| Your task |
Go to the line that contains "Task: Connect to". Restate that line and each one after it exactly, through the end of the records, without pictures.

| Listed entries |
Start of Block

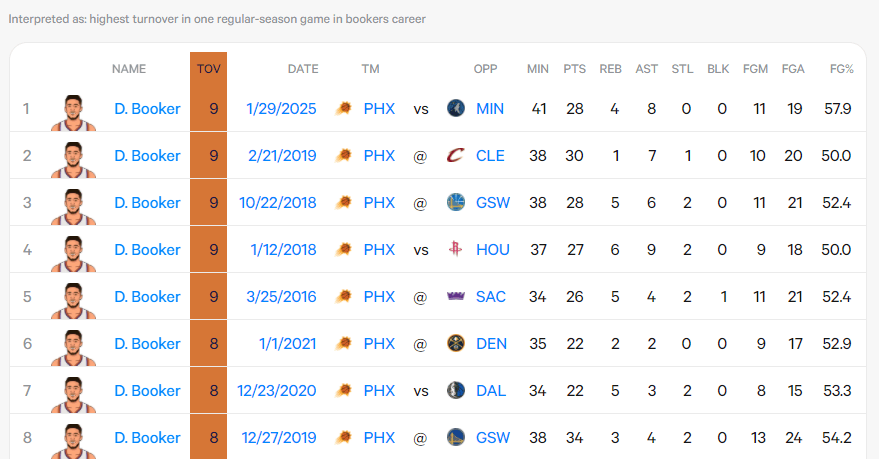
Task: Click Booker's headshot in row 4
Action: [x=73, y=254]
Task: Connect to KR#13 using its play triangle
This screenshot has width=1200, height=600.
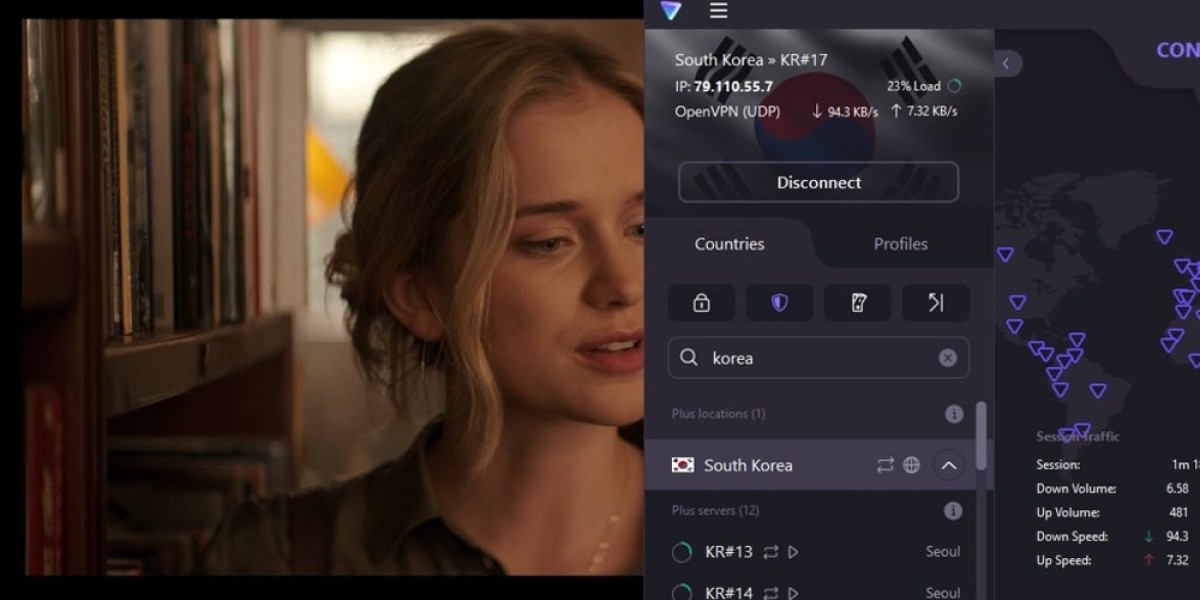Action: pos(791,551)
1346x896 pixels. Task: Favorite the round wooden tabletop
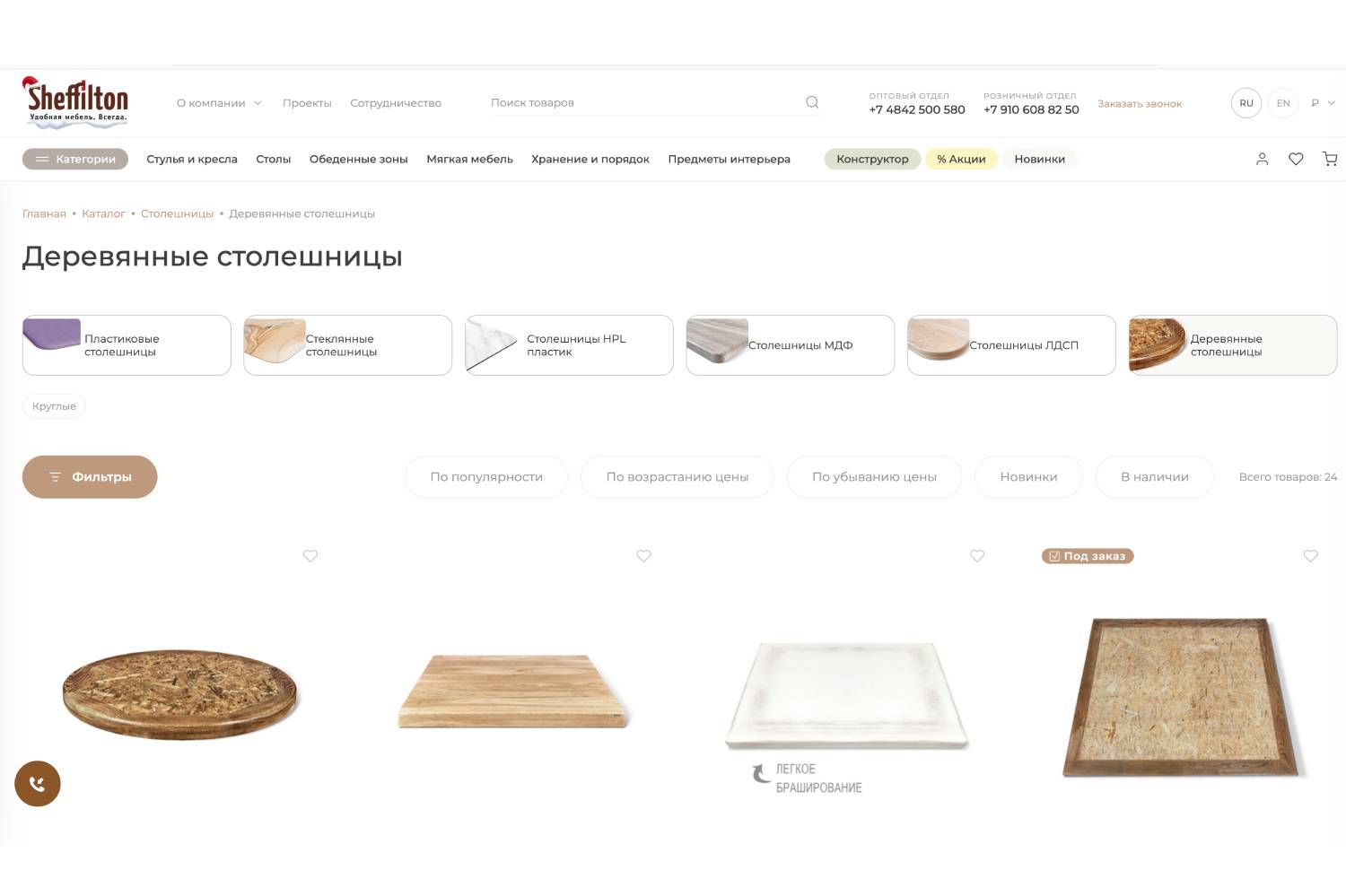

End of Block

| Answer area |
Task: Connect to KR#13 using its play triangle
This screenshot has width=1200, height=600.
Action: pos(791,551)
1346x896 pixels. Task: Favorite the round wooden tabletop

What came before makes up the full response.